▸ PASSAGE PROVIDED
● ● ● ●
View of the Dent du Midi, Canton Valais, £21 (SWA, 1877)
The Daubenlake on the Gemmi-Sunrise, £30 (RSBA, 1878)
Varese, £25, & Stressa, Lago Maggiore, £25 (RSBA, 1878)
The Jungfrau, 42 guineas, (RHA, 1878)
Castle of Chillon, £52 (SWA, 1879)
Pitlochrie on the Tummel, £45 (SWA, 1880)
San Terenzo, £63 (SWA, 1882)
Sunset, Zermatt, £25 (SWA, 1883)
The Madonna del Sasso, Lake Maggiore, £40 (SWA, 1892)
Autumn Leaves, Hyde Park, £7 (SWA, 1901)
Madeira, £25 (SWA, 1910)

=== Collaborations with F. R. Havergal ===
The poet Frances (Fanny) Ridley Havergal (1836-1879) and her sister Maria (1821-1887) met von Cramm in Champéry, in the south-western Swiss canton of Valais, in late summer 1876. This led to von Cramm illustrating collections of Havergal's poems between 1879 and 1880.

The meeting is described in the Memorials of Frances Ridley Havergal.

Their meeting also resulted in a sonnet by Havergal:

To Helga. (September 19, 1876, Champéry)

  COME down, and show the dwellers far below

    What God is painting on each mountain place!

    Show His fair colours, and His perfect grace,

  Dowering each blossom born of sun and snow :

  His tints, not thine ! Thou art God's copyist,

    O gifted Helga ! His thy golden height,

    Thy purple depth, thy rosy sunset light,

  Thy blue snow-shadows, and thy weird white mist.

  Reveal His works to many a distant land!

   Paint for His praise, oh paint for love of Him!

  He is thy Master, let Him hold thy hand,

   So thy pure heart, no cloud of self shall dim.

  At His dear feet lay down thy laurel store,

  Which crimson proof of thy redemption bore.

In The autobiography of Maria Vernon Graham Havergal, the "steep path to Eisenfluh, from whence Helga painted her marvellous [sic] Moonlight on the Jungfrau..." appears. In the same volume a diary entry reads: 24th May 1879, Our friend, the Baroness, left us; but she was not uneasy about Frances. ... Helga's pictures were by her bed... [Fanny said] 'Strangely sweet! tell Helga her pictures take my thoughts away from the pain, -up there' .

==Books containing illustrations by von Cramm==
- Life Mosaic: The Ministry of song and Under the Surface, by Frances Ridley Havergal (1836-1879), 12 chromo-lithographed plates of Alpine scenery & b/w illustrations throughout, Nisbet & Co, 21 Berners Street, London, 1879.
● ● ● ●
▸ WHAT NEEDS TO BE DONE
Rewrite the stretch of the von Cramm passage from "Varese, £25, &" through "Maggiore, £40 (SWA, 1892)", putting "S.W.A." in place of "SWA". The lines after this text have nothing to do with any of this.

▸ GIVEN DATA
● ● ● ●
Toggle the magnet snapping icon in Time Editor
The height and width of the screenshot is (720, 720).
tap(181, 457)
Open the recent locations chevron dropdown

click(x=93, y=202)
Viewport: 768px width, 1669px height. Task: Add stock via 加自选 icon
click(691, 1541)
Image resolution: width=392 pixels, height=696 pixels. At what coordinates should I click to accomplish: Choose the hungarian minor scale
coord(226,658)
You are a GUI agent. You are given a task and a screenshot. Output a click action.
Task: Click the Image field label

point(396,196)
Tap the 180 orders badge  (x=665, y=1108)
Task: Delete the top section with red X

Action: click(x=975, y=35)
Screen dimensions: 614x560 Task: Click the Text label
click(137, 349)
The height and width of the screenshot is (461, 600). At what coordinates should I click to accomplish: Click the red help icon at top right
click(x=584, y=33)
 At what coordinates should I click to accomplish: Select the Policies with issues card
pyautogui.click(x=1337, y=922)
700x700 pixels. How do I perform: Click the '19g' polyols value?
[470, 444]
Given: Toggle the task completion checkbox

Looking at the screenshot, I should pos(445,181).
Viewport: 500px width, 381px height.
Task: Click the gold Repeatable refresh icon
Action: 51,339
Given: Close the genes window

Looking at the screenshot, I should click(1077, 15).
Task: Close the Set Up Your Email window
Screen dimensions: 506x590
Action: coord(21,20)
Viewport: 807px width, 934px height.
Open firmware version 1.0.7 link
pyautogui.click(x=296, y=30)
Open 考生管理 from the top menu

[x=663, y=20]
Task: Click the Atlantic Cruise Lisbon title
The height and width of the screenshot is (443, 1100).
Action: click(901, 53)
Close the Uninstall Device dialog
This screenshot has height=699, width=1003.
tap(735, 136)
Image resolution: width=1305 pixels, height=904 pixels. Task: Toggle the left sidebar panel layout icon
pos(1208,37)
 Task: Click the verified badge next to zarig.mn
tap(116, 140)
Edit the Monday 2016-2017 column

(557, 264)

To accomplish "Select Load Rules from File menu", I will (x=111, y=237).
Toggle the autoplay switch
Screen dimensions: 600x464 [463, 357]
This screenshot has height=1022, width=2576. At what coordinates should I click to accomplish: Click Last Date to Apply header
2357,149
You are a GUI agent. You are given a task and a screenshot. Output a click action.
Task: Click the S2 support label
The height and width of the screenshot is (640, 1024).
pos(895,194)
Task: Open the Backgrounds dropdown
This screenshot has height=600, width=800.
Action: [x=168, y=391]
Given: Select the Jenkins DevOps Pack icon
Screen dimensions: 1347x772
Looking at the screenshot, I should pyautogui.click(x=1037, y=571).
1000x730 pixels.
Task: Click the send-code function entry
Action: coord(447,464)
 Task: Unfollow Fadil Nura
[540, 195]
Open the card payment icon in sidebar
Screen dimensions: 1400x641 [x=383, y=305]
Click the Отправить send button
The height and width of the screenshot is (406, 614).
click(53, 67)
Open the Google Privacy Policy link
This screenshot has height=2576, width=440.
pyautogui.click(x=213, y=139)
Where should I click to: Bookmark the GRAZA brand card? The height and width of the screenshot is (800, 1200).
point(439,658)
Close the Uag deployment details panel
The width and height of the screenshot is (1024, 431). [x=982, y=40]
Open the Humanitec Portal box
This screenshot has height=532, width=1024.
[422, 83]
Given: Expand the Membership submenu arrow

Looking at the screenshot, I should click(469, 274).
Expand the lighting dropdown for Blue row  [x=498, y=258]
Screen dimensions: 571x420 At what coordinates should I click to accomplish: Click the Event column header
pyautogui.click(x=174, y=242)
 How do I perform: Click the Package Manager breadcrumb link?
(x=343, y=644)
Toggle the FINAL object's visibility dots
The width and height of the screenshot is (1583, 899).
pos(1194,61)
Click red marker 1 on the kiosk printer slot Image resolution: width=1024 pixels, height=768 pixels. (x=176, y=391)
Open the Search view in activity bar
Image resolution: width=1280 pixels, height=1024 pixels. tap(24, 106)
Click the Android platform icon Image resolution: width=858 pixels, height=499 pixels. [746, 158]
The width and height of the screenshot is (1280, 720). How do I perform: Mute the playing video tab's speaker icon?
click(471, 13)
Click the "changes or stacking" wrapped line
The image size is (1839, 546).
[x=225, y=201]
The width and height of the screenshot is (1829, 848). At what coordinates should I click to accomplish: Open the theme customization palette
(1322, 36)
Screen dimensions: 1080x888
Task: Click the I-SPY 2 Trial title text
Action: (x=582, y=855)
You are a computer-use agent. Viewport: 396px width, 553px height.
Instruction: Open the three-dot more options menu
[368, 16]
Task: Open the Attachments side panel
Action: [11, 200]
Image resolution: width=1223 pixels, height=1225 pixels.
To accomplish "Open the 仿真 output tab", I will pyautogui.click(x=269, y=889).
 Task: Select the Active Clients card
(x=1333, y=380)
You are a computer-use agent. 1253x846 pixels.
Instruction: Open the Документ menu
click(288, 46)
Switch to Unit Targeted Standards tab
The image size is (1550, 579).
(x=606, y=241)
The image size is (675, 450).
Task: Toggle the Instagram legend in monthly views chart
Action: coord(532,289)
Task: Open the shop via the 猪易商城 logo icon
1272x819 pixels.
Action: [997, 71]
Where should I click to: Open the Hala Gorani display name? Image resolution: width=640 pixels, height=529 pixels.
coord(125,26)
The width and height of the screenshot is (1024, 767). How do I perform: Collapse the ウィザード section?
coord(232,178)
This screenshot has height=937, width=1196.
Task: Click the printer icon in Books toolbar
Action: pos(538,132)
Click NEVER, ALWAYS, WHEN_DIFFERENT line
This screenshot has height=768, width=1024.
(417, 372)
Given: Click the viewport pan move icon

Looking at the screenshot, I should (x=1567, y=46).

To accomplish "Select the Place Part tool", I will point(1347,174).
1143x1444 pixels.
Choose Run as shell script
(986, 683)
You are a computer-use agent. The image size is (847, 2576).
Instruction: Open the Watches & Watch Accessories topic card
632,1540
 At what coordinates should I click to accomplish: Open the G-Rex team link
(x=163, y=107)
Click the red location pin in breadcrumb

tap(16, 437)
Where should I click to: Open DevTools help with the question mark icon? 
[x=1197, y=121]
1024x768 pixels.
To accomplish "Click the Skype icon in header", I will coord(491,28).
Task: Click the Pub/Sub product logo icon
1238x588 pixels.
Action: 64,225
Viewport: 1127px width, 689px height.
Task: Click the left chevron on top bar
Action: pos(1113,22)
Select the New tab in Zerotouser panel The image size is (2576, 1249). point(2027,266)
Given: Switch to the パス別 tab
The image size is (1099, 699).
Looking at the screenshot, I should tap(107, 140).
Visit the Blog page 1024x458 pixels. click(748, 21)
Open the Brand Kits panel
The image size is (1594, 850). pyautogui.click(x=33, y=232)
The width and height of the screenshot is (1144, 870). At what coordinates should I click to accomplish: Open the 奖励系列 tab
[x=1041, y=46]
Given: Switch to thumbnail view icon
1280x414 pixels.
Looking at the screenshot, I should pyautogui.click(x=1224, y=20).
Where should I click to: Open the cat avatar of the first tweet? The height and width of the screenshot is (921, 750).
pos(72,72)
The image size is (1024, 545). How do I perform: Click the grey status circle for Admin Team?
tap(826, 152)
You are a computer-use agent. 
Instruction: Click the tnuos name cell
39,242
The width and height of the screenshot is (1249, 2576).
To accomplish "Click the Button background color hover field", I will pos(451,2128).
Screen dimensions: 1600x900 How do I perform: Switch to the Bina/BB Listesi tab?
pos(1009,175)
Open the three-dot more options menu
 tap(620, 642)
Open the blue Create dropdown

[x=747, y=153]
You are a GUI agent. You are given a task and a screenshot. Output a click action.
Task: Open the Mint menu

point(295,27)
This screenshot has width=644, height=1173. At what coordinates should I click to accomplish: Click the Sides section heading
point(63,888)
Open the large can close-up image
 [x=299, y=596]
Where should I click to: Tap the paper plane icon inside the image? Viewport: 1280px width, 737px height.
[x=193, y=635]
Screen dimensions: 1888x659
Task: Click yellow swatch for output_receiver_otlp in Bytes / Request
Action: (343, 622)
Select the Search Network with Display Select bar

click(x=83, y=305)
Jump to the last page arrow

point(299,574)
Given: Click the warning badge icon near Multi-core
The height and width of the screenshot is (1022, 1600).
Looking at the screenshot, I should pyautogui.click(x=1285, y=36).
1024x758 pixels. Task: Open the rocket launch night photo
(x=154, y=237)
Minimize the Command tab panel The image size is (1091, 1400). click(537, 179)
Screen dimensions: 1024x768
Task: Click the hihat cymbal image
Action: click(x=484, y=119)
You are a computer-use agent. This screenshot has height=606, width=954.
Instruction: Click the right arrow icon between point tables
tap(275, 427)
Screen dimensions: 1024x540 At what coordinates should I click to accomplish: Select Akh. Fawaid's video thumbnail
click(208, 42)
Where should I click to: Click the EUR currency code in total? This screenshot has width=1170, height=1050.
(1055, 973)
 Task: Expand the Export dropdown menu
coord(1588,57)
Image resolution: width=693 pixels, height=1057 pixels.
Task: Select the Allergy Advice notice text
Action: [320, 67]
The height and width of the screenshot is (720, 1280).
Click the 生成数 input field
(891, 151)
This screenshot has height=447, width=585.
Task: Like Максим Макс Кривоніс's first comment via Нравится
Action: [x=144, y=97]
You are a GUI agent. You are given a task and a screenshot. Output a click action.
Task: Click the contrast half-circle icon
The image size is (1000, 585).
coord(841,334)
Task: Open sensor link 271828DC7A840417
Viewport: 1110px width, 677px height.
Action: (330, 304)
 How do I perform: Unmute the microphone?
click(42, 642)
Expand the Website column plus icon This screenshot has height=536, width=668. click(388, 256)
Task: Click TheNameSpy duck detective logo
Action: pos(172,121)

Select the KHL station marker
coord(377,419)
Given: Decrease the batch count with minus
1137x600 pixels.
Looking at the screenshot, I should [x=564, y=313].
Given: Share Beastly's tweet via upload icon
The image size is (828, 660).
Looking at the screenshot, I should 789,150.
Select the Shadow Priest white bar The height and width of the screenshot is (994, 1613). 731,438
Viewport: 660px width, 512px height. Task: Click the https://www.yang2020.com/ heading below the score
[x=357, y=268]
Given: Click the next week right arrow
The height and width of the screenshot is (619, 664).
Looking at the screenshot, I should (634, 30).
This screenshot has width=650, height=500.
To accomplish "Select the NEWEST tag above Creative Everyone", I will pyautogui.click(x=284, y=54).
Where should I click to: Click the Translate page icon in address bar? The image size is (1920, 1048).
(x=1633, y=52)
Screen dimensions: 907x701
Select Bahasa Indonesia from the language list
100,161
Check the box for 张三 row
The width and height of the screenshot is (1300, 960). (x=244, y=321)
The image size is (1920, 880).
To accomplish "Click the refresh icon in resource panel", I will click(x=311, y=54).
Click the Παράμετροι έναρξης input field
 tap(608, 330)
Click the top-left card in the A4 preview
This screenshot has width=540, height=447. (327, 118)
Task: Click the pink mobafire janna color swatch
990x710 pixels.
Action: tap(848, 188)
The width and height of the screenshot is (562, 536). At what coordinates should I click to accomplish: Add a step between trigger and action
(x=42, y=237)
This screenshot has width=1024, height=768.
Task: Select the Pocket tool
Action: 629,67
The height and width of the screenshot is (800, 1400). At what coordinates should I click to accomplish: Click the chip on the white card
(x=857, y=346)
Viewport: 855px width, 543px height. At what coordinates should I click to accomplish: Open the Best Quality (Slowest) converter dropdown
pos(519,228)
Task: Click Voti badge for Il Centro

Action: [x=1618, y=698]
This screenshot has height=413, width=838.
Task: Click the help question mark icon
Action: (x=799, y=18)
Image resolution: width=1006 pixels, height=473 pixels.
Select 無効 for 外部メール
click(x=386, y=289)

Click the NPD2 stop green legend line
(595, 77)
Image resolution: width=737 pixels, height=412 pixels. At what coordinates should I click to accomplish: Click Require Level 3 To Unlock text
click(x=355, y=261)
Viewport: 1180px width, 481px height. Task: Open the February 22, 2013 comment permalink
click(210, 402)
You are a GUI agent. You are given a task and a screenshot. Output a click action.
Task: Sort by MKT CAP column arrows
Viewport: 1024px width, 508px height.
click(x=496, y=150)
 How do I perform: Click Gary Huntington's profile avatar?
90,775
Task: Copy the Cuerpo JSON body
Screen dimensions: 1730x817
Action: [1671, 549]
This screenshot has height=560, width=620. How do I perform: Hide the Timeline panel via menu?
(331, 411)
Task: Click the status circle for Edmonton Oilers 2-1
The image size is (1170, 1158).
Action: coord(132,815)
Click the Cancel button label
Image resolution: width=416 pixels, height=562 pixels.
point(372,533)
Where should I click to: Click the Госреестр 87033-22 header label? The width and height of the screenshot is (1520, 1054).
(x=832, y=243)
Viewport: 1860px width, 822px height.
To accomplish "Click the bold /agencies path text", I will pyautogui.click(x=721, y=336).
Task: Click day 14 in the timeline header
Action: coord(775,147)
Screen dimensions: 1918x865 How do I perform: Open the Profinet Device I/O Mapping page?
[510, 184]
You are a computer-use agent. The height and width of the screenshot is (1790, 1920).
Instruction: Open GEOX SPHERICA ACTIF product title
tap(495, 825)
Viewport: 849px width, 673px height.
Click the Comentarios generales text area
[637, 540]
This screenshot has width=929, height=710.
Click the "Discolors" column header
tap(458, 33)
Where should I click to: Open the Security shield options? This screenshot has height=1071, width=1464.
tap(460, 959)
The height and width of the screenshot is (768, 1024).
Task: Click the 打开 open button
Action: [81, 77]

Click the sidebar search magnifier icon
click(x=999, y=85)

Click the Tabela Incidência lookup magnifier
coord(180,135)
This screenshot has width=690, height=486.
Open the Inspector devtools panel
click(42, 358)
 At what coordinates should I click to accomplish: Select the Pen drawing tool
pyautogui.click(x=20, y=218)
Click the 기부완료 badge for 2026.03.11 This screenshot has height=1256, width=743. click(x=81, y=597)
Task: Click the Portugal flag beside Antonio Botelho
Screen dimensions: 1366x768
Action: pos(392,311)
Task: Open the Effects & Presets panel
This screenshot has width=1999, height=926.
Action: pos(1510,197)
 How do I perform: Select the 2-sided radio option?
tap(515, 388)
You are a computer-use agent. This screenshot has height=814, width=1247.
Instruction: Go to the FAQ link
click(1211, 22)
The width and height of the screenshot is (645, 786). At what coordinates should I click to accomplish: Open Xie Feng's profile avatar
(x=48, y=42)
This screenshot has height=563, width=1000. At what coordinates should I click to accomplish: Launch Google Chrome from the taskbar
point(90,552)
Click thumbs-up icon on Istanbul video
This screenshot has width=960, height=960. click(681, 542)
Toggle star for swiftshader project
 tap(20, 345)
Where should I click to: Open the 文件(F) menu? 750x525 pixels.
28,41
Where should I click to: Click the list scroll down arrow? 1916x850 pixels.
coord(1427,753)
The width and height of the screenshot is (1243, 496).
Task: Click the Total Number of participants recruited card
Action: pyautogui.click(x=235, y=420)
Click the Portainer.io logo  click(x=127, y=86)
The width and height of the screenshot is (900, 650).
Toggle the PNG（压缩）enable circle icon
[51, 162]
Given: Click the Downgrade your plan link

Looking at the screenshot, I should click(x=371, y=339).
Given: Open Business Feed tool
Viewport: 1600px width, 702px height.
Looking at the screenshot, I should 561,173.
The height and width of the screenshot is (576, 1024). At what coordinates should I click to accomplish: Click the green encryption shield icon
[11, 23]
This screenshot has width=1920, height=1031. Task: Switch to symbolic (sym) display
● ● ● ●
▸ EXPECTED OUTPUT
Varese, £25, & Stressa, Lago Maggiore, £25 (RSBA, 1878)
The Jungfrau, 42 guineas, (RHA, 1878)
Castle of Chillon, £52 (S.W.A., 1879)
Pitlochrie on the Tummel, £45 (S.W.A., 1880)
San Terenzo, £63 (S.W.A., 1882)
Sunset, Zermatt, £25 (S.W.A., 1883)
The Madonna del Sasso, Lake Maggiore, £40 (S.W.A., 1892)